Effect of perinatal exposure to Bisphenol-A on DNA methylation and histone acetylation in cerebral cortex and hippocampus of postnatal male mice.
J Toxicol Sci. 2017 ;42(3):281-289. PMID: 28496034
Bisphenol-A (BPA) is an estrogenic endocrine disruptor mostly used for the production of polycarbonate plastics and epoxy resins. Recently we have reported that perinatal BPA exposure impaired spatial memory through upregulation of synaptic proteins Neurexin1 and Neuroligin3 in male mice.
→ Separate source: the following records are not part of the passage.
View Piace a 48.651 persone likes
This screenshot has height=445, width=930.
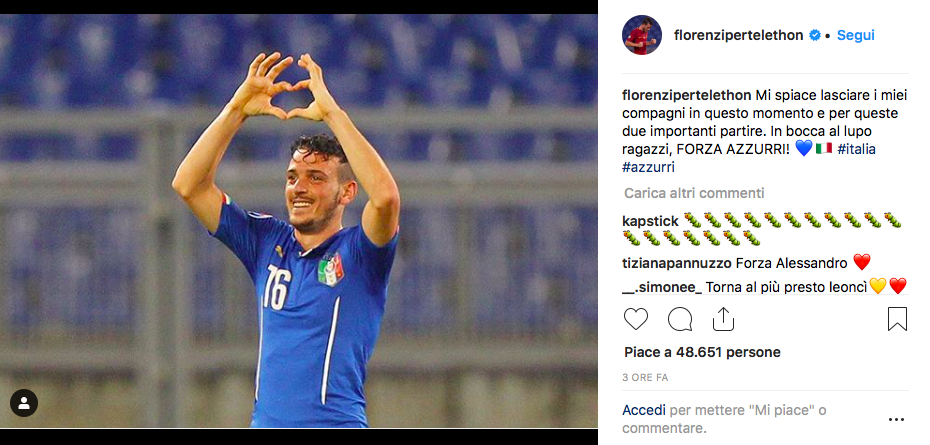[702, 352]
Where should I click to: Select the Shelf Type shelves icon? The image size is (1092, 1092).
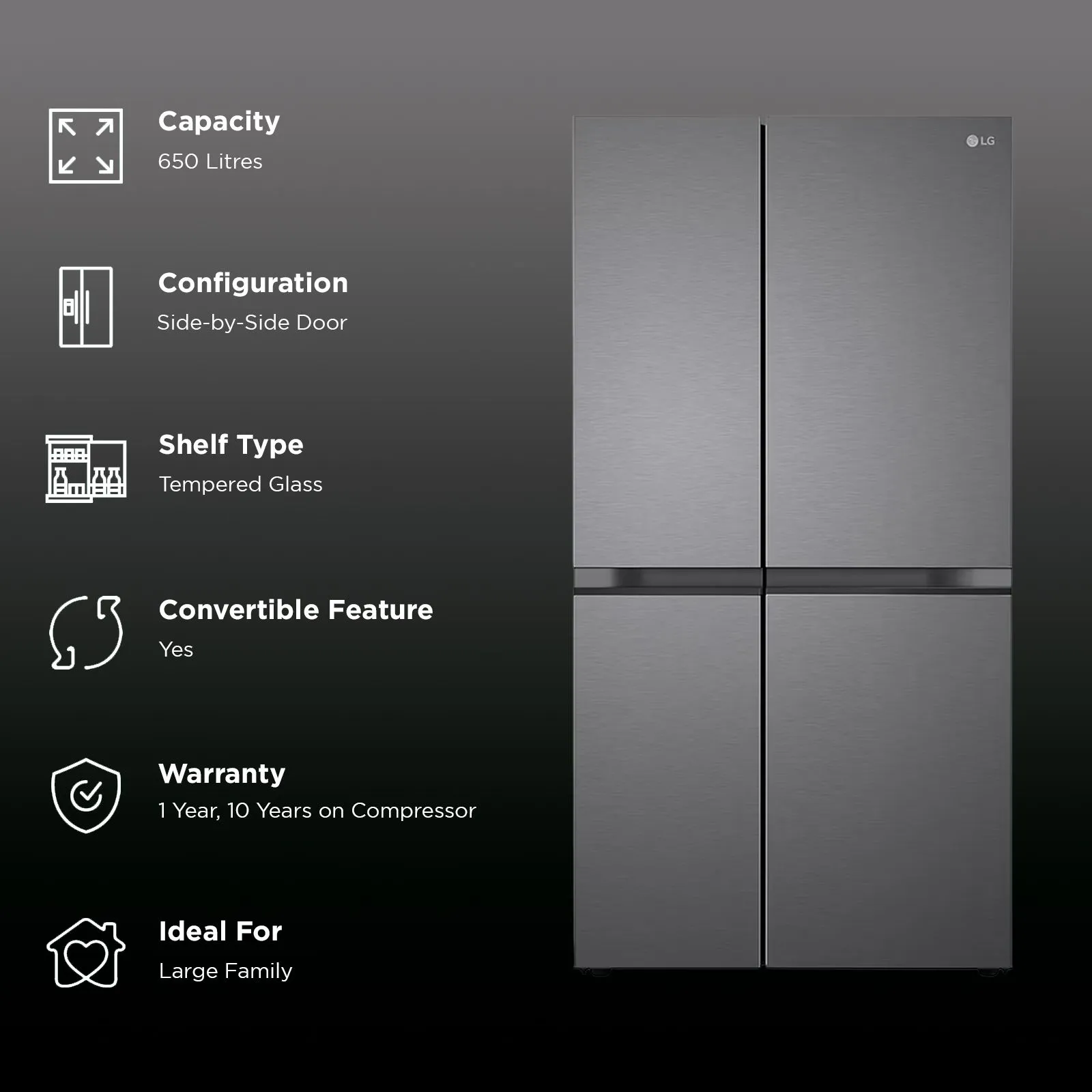tap(86, 469)
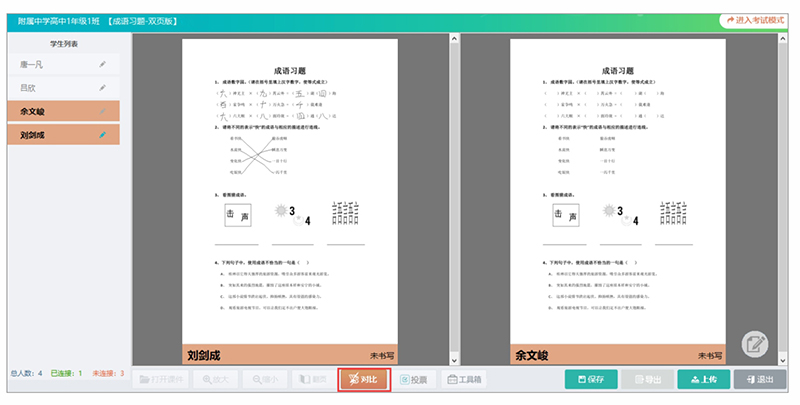Open the 工具箱 toolbox

point(464,380)
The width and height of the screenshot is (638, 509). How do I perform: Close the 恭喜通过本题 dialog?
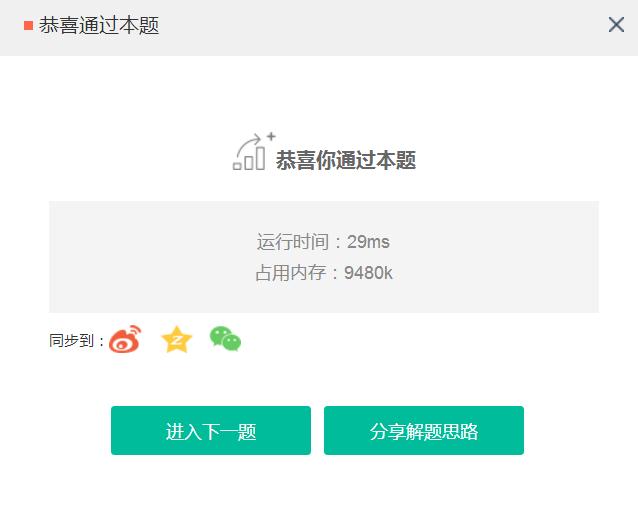[x=616, y=24]
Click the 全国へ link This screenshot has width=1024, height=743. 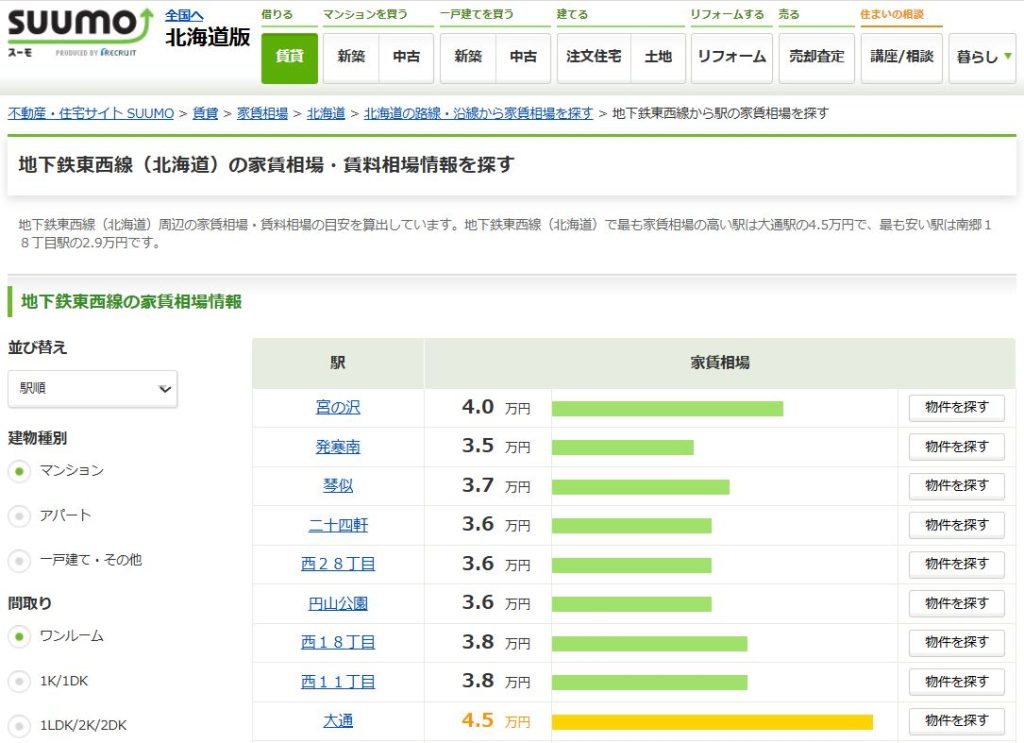[x=184, y=15]
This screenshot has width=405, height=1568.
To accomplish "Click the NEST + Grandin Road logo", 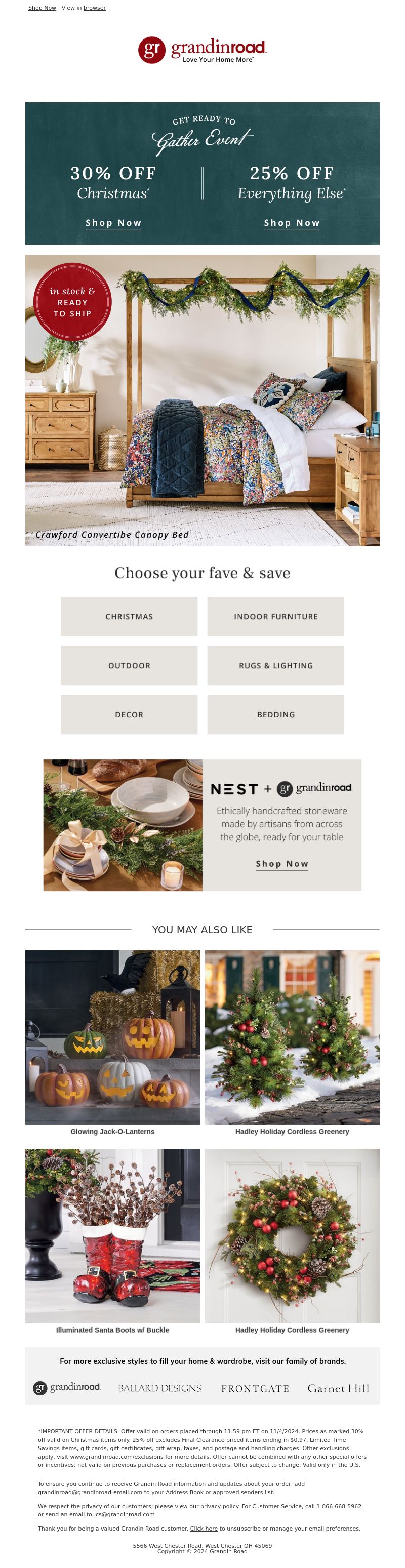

As epigenetic mechanism is a key regulator of memory, we hypothesized that BPA might influence memory through epigenetic regulation of gene expression. Here we provide evidence that perinatal exposure to BPA decreased 5-mC DNA but increased histone H3 acetylation in cerebral cortex and hippocampus of postnatal 3 and 8 weeks male mice. BPA exposure also increased mRNA levels of DNMT1 and DNMT3a in cerebral cortex of 3 and 8 weeks; whereas in hippocampus DNMT1 mRNA increased in 3 weeks but decreased in 8 weeks and DNMT3a showed no change. Further, HDAC2 mRNA and protein increased in cerebral cortex of both ages and in hippocampus it increased in 3 weeks but decreased in 8 weeks. Altogether, our results demonstrate that the perinatal BPA exposure induces epigenetic changes that possibly underlie the enduring effect of BPA on brain function and behavior.